── SOURCE PASSAGE
Sunday, February 19, 2017

Preliminary contest results

This was an interesting experiment in flash fiction. Did you like it?
A lot of you had lovely entries that weren't quite stories though.
Special recognition for using words I had to look up
AJ C. Matson 10:00am
Quiddity: the inherent nature or essence of someone or something/a distinctive feature; a peculiarity.

A gorgeous example of how rhythm is a key element of a good story
Kathy Joyce 9:52am
And hyacinths, then tulips,
Then peonies and daylilies
Roses daisies asters geraniums
Snapdragons zinnias gladiolas marigolds…

Winner of the René Magritte Award
Amy Schaefer 11:16am
I read the poem.
I read it again.
I nodded quietly to myself.
I turned off the computer.
I took my kids to the butterfly conservatory.
We had lunch with my sister and my niece.
I didn’t check my email. I didn’t read the news.
That hard fist in my chest eased a little.
Now I am going for a walk in the woods with my family.
And that is why I’m not entering the contest this week.

A gorgeous line
Shaunna 7:40pm
That night, like every other, Grace climbed into bed and pulled her grief up to her chin.

Special recognition for the perfect illustration of "what isn't said"
Sherry Howard 11:23pm
I saw Dr. Sanders—you remember him. Such good news today! He said it’ll only be a few weeks more now.

A line that is either utterly hilarious or a typo
Just Jan 6:46pm
She adjusted her dimple.

And here are the finalists

Susan 9:48am
I stumble up cracked concrete steps
to a brownstone
caught in shadow,
follow you into the house
where cobwebs drape like curtains
and dust scatters beneath our feet.

On the floor by the staircase lies a single sock,
shredded heel-to-toe,
and a birch broom stands in the corner
by the open door,
splintering at the grip.

There’s a dip in the couch cushions,
an empty wineglass on the table.

“I know this place,” I whisper.
“But it’s been so long…”
I sense the rain within me.
“Can we stay?”

You pause, hand me the broom.
“I never left,” you say.

Sharyn Ekbergh 10:40am
If you are very lucky or very good
someone like this comes into your life.

I’m not good.

pay attention
this is grass
is this grass?
how soft it is, how wonderful

this is a tree
is this a tree?
────
── INFORMATION SHOWN
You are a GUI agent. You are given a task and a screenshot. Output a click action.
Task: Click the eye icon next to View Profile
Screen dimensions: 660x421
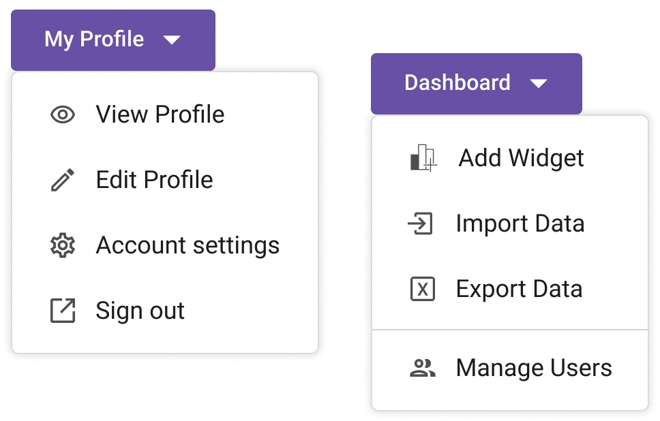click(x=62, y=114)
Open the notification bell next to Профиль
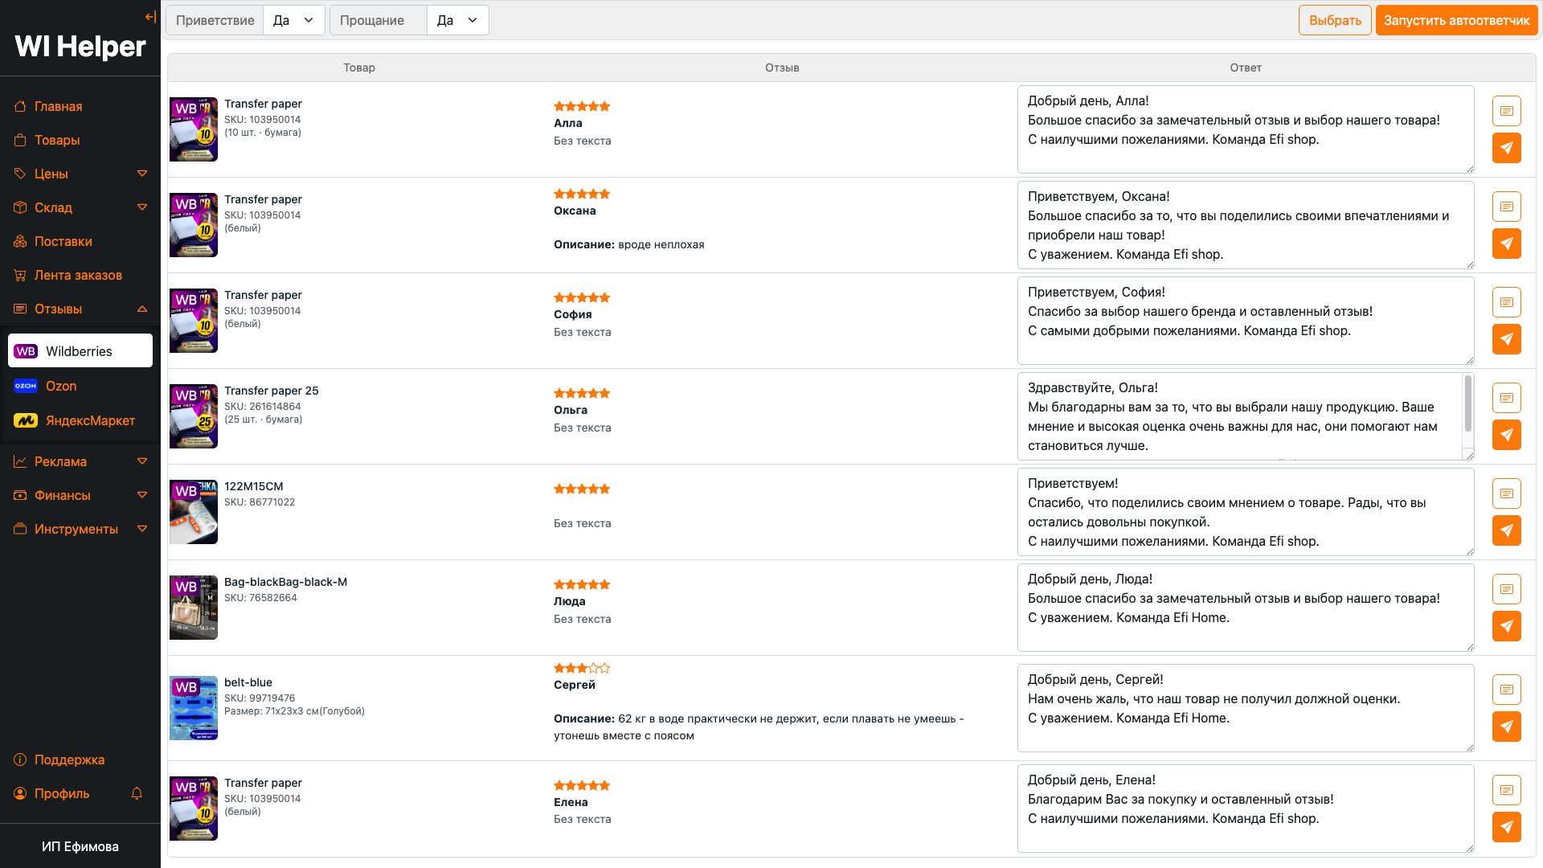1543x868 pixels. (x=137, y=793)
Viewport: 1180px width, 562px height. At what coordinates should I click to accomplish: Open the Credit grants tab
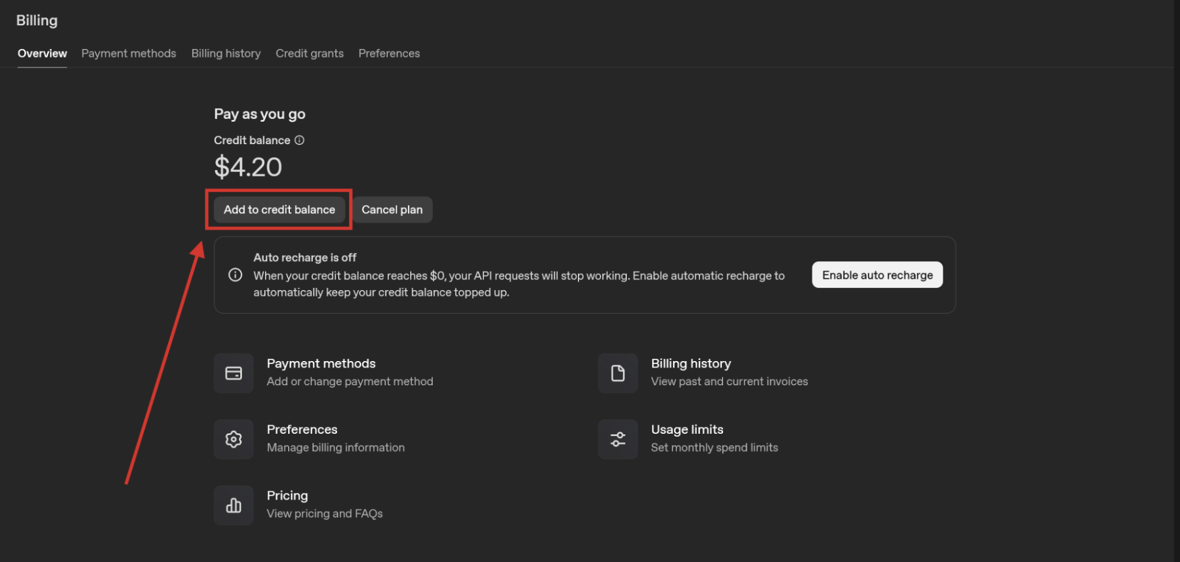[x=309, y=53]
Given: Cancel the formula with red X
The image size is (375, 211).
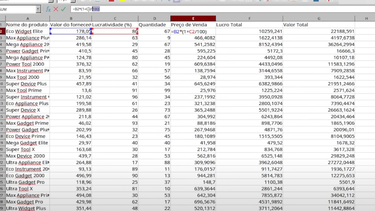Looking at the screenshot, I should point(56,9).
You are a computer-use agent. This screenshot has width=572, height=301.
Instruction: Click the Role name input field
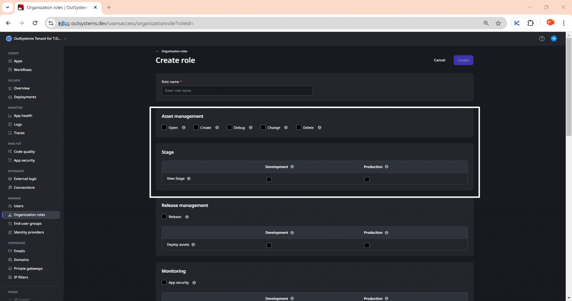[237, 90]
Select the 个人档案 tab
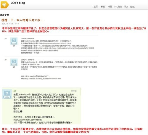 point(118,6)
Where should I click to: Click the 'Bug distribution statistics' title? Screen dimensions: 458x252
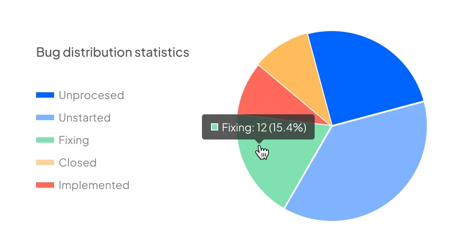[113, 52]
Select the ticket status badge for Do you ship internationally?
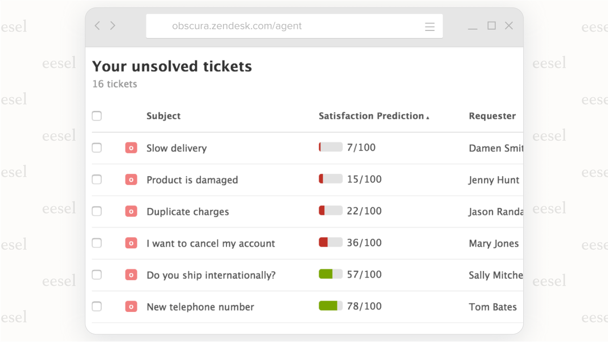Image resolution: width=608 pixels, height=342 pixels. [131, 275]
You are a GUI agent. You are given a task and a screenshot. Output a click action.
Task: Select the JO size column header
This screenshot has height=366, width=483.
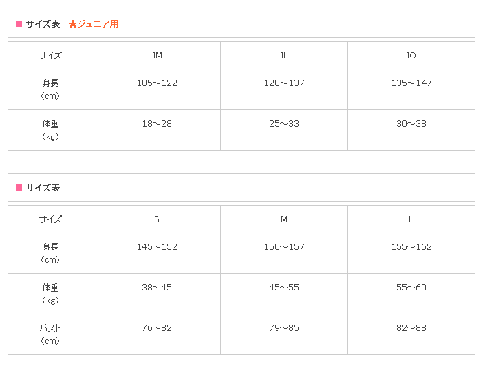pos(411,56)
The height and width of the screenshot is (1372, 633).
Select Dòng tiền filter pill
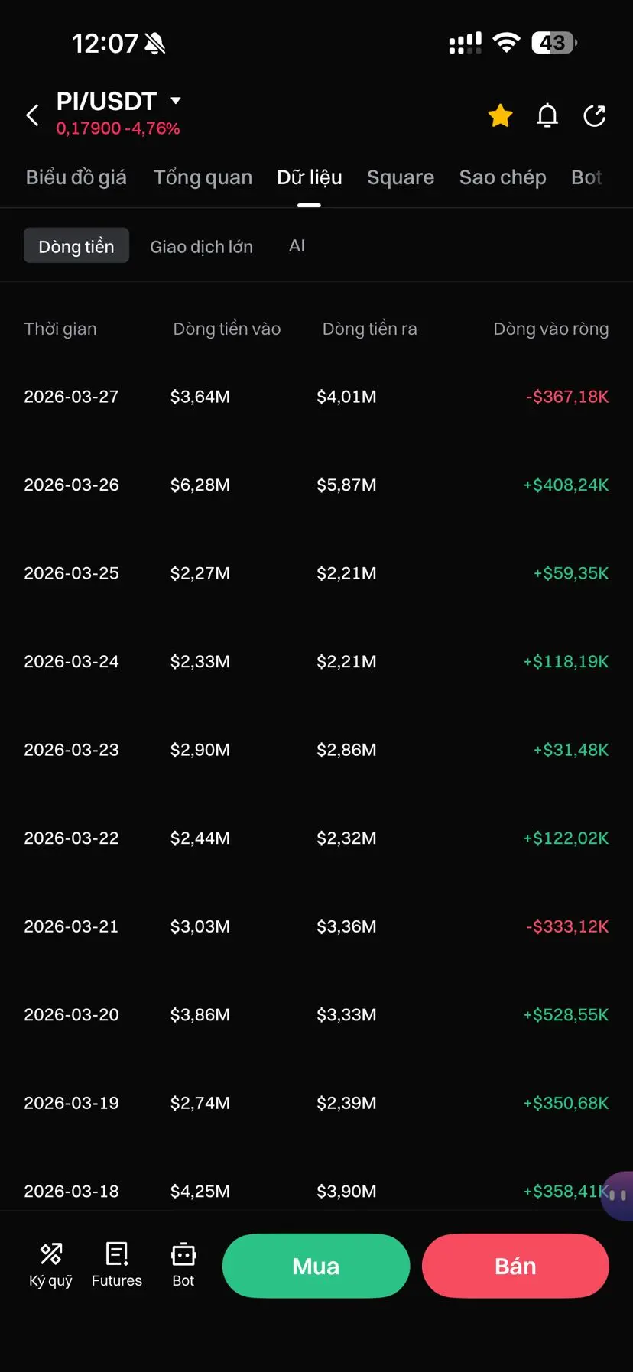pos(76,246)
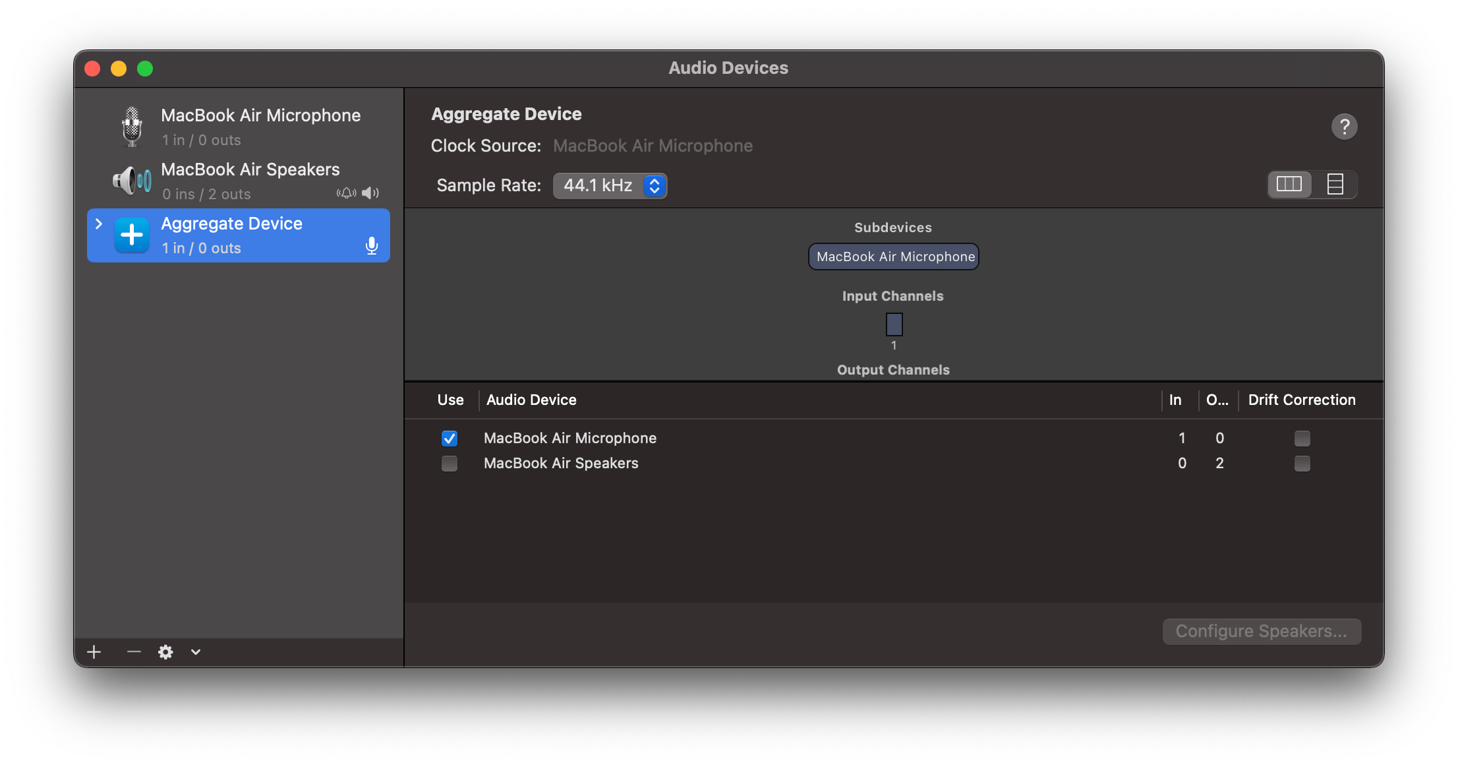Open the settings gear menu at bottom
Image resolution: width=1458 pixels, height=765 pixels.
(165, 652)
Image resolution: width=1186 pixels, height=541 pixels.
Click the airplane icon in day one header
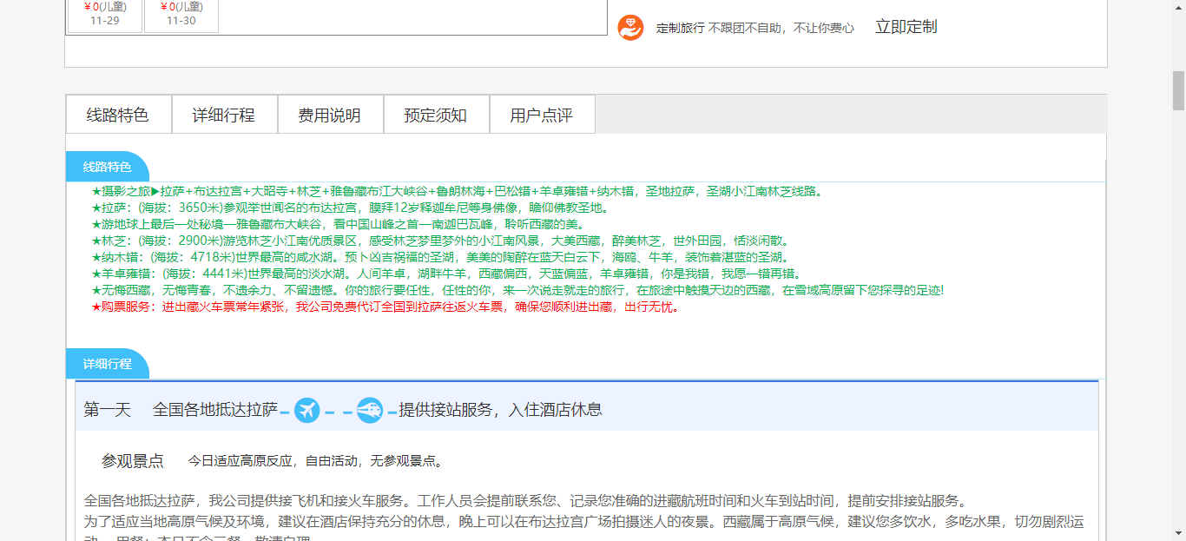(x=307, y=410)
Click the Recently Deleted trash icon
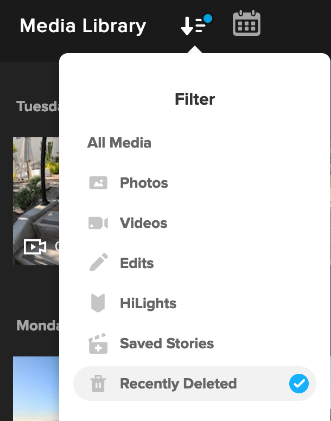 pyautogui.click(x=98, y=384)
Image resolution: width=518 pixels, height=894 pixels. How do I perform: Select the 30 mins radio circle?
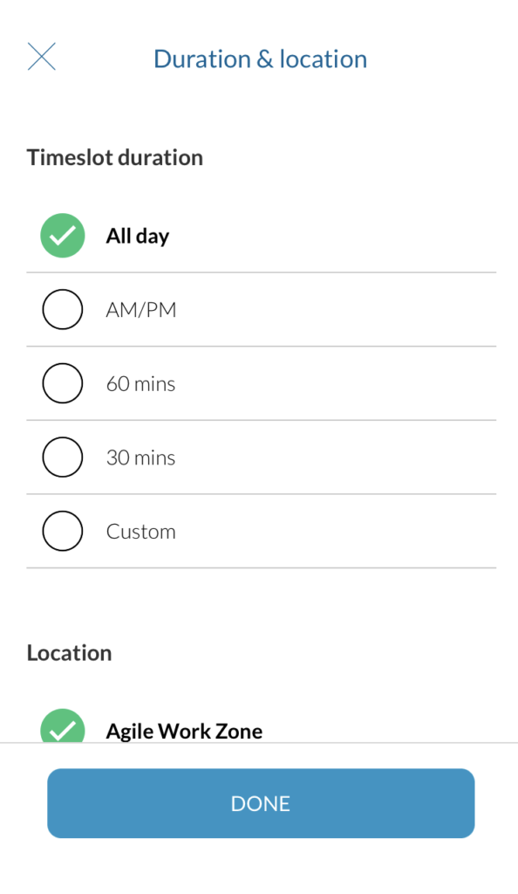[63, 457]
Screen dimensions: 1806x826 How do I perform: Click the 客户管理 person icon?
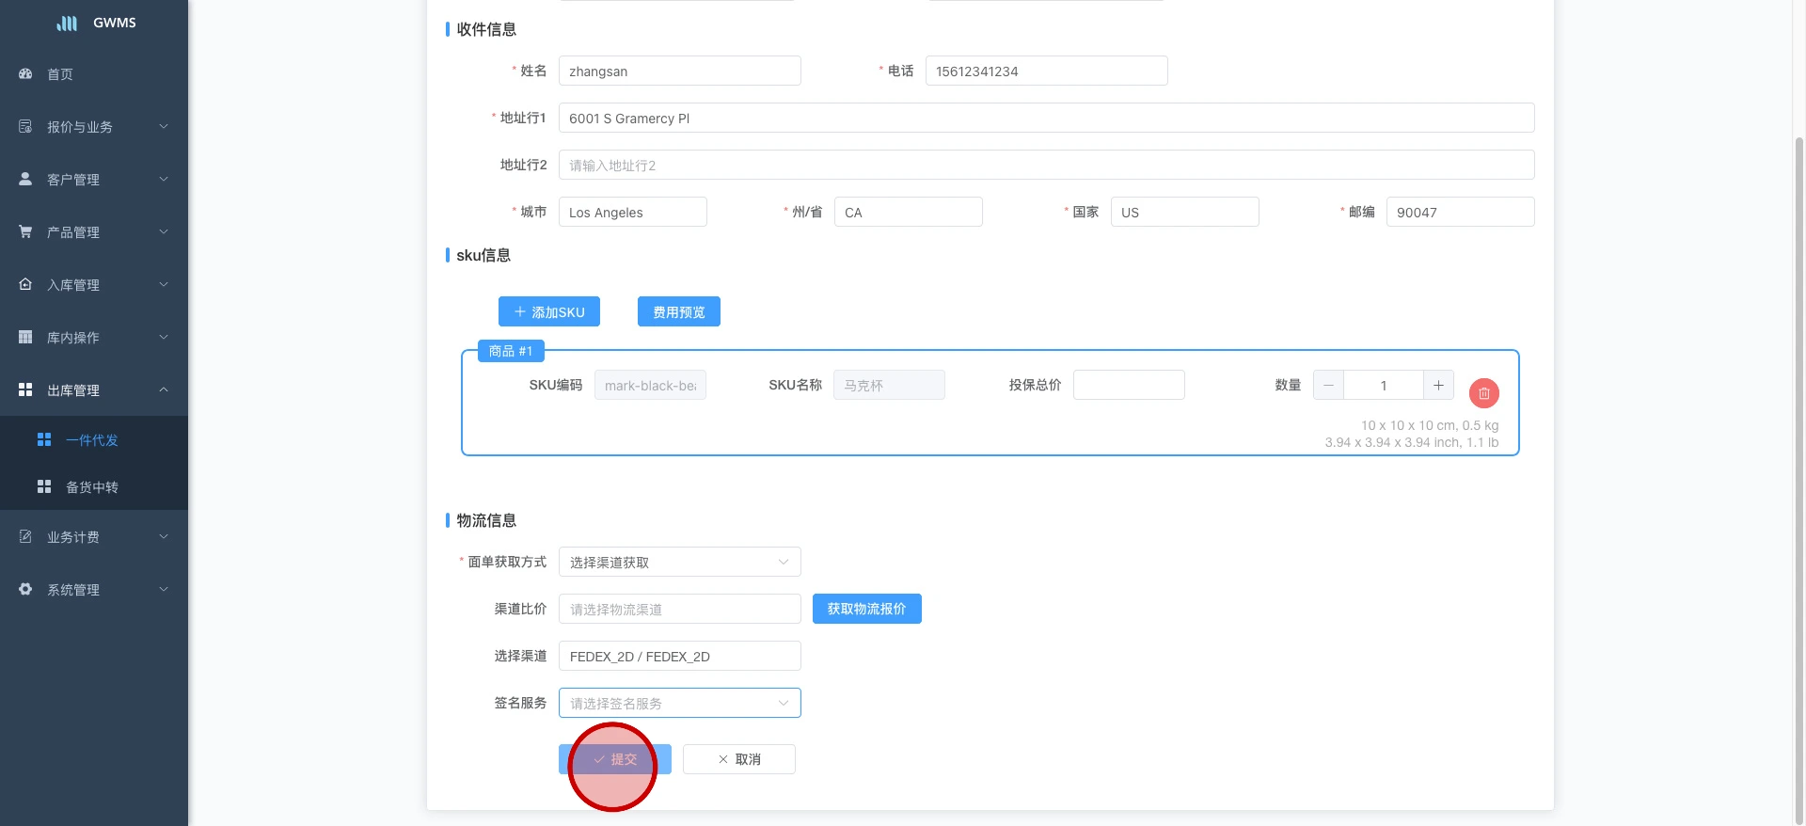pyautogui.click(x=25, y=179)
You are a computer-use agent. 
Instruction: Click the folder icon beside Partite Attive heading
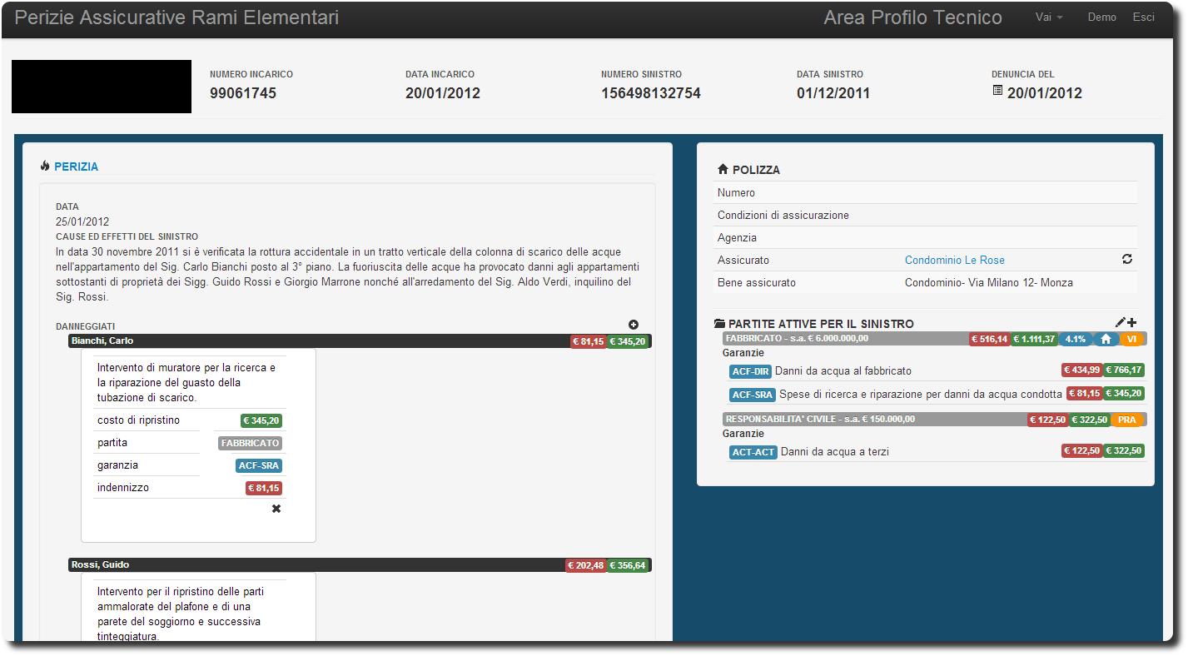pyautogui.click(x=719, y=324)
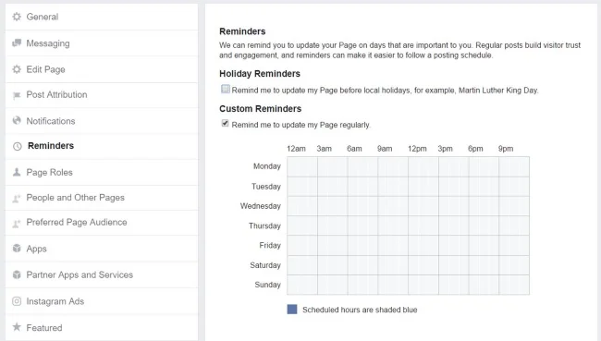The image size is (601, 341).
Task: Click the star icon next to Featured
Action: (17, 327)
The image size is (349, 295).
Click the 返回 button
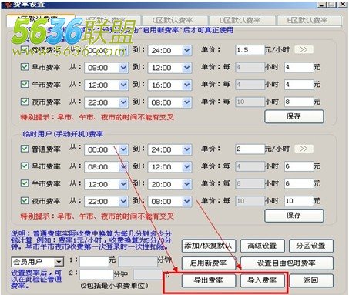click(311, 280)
────
SHORT EXERCISE
Based on the contest results post, say whether each statement agrees with it (yes or no), and quote the words that decide it.
1. Shaunna's line has Grace pulling her grief up to her chin.
2. Amy Schaefer's entry says she is entering the contest this week.
3. Susan's entry mentions a single sock by the staircase.
Use only the contest results post and nothing else.

EXERCISE RESPONSE
1. Yes: "Grace climbed into bed and pulled her grief up to her chin."
2. No: "And that is why I’m not entering the contest this week."
3. Yes: "On the floor by the staircase lies a single sock"